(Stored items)

-- Begin --

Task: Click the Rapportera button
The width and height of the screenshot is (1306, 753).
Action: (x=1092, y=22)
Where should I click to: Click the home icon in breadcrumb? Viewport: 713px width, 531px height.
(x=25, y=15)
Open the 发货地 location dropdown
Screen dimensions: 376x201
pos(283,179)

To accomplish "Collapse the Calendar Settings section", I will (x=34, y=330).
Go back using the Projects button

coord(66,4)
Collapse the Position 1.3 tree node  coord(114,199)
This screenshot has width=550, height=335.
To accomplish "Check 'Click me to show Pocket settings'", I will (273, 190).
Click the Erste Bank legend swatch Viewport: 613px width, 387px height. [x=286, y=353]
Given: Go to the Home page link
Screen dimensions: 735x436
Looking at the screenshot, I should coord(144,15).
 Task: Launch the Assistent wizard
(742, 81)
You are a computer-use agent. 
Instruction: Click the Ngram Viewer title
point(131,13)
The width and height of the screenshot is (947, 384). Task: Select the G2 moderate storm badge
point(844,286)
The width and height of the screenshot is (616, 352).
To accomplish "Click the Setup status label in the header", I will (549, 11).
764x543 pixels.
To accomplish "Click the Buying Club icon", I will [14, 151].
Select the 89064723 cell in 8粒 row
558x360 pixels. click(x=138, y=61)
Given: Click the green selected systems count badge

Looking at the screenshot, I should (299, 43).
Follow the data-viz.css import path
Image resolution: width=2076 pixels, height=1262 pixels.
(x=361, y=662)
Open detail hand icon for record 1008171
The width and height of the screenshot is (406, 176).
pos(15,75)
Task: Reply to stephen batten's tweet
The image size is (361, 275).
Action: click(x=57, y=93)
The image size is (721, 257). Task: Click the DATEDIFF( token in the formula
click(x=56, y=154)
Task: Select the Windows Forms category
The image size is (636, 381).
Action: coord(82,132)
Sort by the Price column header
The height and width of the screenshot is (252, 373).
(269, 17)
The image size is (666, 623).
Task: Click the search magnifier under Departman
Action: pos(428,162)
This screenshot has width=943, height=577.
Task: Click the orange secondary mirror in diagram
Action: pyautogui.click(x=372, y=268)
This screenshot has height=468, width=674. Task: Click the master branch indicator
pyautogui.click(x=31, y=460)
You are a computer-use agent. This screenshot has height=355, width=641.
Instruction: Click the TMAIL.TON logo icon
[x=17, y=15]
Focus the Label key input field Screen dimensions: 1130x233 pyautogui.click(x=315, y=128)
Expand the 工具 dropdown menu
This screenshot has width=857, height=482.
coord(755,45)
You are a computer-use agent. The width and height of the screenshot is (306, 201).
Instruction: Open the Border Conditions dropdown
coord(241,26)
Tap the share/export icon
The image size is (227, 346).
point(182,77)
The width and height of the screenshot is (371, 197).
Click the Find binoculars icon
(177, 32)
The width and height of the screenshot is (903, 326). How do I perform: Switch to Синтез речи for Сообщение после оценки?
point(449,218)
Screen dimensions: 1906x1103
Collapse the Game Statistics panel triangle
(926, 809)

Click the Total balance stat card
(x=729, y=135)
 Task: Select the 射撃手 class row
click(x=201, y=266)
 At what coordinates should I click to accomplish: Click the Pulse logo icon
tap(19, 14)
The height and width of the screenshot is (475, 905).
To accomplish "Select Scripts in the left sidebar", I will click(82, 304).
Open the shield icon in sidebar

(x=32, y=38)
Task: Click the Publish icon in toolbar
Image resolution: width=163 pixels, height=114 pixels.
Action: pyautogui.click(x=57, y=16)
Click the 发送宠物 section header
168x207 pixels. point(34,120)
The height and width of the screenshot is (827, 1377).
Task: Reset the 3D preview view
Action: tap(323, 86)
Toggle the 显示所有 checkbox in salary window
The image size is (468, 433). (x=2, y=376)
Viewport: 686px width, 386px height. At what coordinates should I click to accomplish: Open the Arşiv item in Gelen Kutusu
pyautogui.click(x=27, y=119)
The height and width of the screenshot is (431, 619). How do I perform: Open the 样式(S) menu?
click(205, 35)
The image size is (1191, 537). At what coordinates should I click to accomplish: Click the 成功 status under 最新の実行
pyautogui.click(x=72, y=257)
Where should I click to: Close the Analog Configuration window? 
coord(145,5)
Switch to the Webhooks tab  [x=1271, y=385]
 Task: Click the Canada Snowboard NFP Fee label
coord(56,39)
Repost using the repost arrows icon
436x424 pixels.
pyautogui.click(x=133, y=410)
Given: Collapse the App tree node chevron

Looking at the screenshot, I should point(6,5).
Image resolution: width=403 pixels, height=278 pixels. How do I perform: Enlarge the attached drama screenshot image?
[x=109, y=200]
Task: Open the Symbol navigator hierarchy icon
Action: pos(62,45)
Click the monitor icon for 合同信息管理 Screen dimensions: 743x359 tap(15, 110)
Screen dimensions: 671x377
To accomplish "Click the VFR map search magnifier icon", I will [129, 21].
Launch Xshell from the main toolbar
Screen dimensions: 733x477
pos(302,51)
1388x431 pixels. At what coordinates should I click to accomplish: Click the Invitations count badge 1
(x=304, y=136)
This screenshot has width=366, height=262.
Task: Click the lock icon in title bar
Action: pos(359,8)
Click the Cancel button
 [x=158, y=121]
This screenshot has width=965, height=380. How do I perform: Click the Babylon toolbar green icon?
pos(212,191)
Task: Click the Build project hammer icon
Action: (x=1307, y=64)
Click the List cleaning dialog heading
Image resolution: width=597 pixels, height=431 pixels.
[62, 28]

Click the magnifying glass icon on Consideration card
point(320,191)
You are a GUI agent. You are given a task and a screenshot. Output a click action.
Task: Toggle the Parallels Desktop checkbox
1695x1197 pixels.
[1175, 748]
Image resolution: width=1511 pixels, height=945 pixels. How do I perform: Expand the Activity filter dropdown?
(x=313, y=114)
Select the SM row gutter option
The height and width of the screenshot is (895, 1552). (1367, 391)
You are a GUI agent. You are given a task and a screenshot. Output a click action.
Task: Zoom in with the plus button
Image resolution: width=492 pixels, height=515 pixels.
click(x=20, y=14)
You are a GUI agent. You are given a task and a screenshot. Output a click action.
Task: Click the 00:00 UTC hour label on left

-- End --

Repeat the lines of the stored items above word for word, covering every one of them.

## [Exercise answer]
Task: Click the Rapportera button
The width and height of the screenshot is (1306, 753).
Action: (x=1092, y=22)
Where should I click to: Click the home icon in breadcrumb? Viewport: 713px width, 531px height.
(x=25, y=15)
Open the 发货地 location dropdown
Screen dimensions: 376x201
pos(283,179)

To accomplish "Collapse the Calendar Settings section", I will (x=34, y=330).
Go back using the Projects button

coord(66,4)
Collapse the Position 1.3 tree node  coord(114,199)
This screenshot has width=550, height=335.
To accomplish "Check 'Click me to show Pocket settings'", I will (273, 190).
Click the Erste Bank legend swatch Viewport: 613px width, 387px height. [x=286, y=353]
Given: Go to the Home page link
Screen dimensions: 735x436
Looking at the screenshot, I should coord(144,15).
 Task: Launch the Assistent wizard
(742, 81)
You are a computer-use agent. 
Instruction: Click the Ngram Viewer title
point(131,13)
The width and height of the screenshot is (947, 384). Task: Select the G2 moderate storm badge
point(844,286)
The width and height of the screenshot is (616, 352).
To accomplish "Click the Setup status label in the header", I will (549, 11).
764x543 pixels.
To accomplish "Click the Buying Club icon", I will [14, 151].
Select the 89064723 cell in 8粒 row
558x360 pixels. click(x=138, y=61)
Given: Click the green selected systems count badge

Looking at the screenshot, I should (299, 43).
Follow the data-viz.css import path
Image resolution: width=2076 pixels, height=1262 pixels.
(x=361, y=662)
Open detail hand icon for record 1008171
The width and height of the screenshot is (406, 176).
pos(15,75)
Task: Reply to stephen batten's tweet
The image size is (361, 275).
Action: click(x=57, y=93)
The image size is (721, 257). Task: Click the DATEDIFF( token in the formula
click(x=56, y=154)
Task: Select the Windows Forms category
The image size is (636, 381).
Action: coord(82,132)
Sort by the Price column header
The height and width of the screenshot is (252, 373).
(269, 17)
The image size is (666, 623).
Task: Click the search magnifier under Departman
Action: pos(428,162)
This screenshot has width=943, height=577.
Task: Click the orange secondary mirror in diagram
Action: pyautogui.click(x=372, y=268)
This screenshot has height=468, width=674. Task: Click the master branch indicator
pyautogui.click(x=31, y=460)
You are a computer-use agent. This screenshot has height=355, width=641.
Instruction: Click the TMAIL.TON logo icon
[x=17, y=15]
Focus the Label key input field Screen dimensions: 1130x233 pyautogui.click(x=315, y=128)
Expand the 工具 dropdown menu
This screenshot has width=857, height=482.
coord(755,45)
You are a computer-use agent. The width and height of the screenshot is (306, 201).
Instruction: Open the Border Conditions dropdown
coord(241,26)
Tap the share/export icon
The image size is (227, 346).
point(182,77)
The width and height of the screenshot is (371, 197).
Click the Find binoculars icon
(177, 32)
The width and height of the screenshot is (903, 326). How do I perform: Switch to Синтез речи for Сообщение после оценки?
point(449,218)
Screen dimensions: 1906x1103
Collapse the Game Statistics panel triangle
(926, 809)

Click the Total balance stat card
(x=729, y=135)
 Task: Select the 射撃手 class row
click(x=201, y=266)
 At what coordinates should I click to accomplish: Click the Pulse logo icon
tap(19, 14)
The height and width of the screenshot is (475, 905).
To accomplish "Select Scripts in the left sidebar", I will click(82, 304).
Open the shield icon in sidebar

(x=32, y=38)
Task: Click the Publish icon in toolbar
Image resolution: width=163 pixels, height=114 pixels.
Action: pyautogui.click(x=57, y=16)
Click the 发送宠物 section header
168x207 pixels. point(34,120)
The height and width of the screenshot is (827, 1377).
Task: Reset the 3D preview view
Action: tap(323, 86)
Toggle the 显示所有 checkbox in salary window
The image size is (468, 433). (x=2, y=376)
Viewport: 686px width, 386px height. At what coordinates should I click to accomplish: Open the Arşiv item in Gelen Kutusu
pyautogui.click(x=27, y=119)
The height and width of the screenshot is (431, 619). How do I perform: Open the 样式(S) menu?
click(205, 35)
The image size is (1191, 537). At what coordinates should I click to accomplish: Click the 成功 status under 最新の実行
pyautogui.click(x=72, y=257)
Where should I click to: Close the Analog Configuration window? 
coord(145,5)
Switch to the Webhooks tab  [x=1271, y=385]
 Task: Click the Canada Snowboard NFP Fee label
coord(56,39)
Repost using the repost arrows icon
436x424 pixels.
pyautogui.click(x=133, y=410)
Given: Collapse the App tree node chevron

Looking at the screenshot, I should point(6,5).
Image resolution: width=403 pixels, height=278 pixels. How do I perform: Enlarge the attached drama screenshot image?
[x=109, y=200]
Task: Open the Symbol navigator hierarchy icon
Action: pos(62,45)
Click the monitor icon for 合同信息管理 Screen dimensions: 743x359 tap(15, 110)
Screen dimensions: 671x377
To accomplish "Click the VFR map search magnifier icon", I will [129, 21].
Launch Xshell from the main toolbar
Screen dimensions: 733x477
pos(302,51)
1388x431 pixels. At what coordinates should I click to accomplish: Click the Invitations count badge 1
(x=304, y=136)
This screenshot has width=366, height=262.
Task: Click the lock icon in title bar
Action: pos(359,8)
Click the Cancel button
 [x=158, y=121]
This screenshot has width=965, height=380. How do I perform: Click the Babylon toolbar green icon?
pos(212,191)
Task: Click the Build project hammer icon
Action: (x=1307, y=64)
Click the List cleaning dialog heading
Image resolution: width=597 pixels, height=431 pixels.
[62, 28]

Click the magnifying glass icon on Consideration card
point(320,191)
You are a GUI agent. You are given a task and a screenshot. Output a click action.
Task: Toggle the Parallels Desktop checkbox
1695x1197 pixels.
[1175, 748]
Image resolution: width=1511 pixels, height=945 pixels. How do I perform: Expand the Activity filter dropdown?
(x=313, y=114)
Select the SM row gutter option
The height and width of the screenshot is (895, 1552). (1367, 391)
You are a GUI agent. You are given a task and a screenshot. Output a click action.
Task: Zoom in with the plus button
Image resolution: width=492 pixels, height=515 pixels.
click(x=20, y=14)
You are a GUI agent. You are given a task and a screenshot. Output a click action.
Task: Click the 00:00 UTC hour label on left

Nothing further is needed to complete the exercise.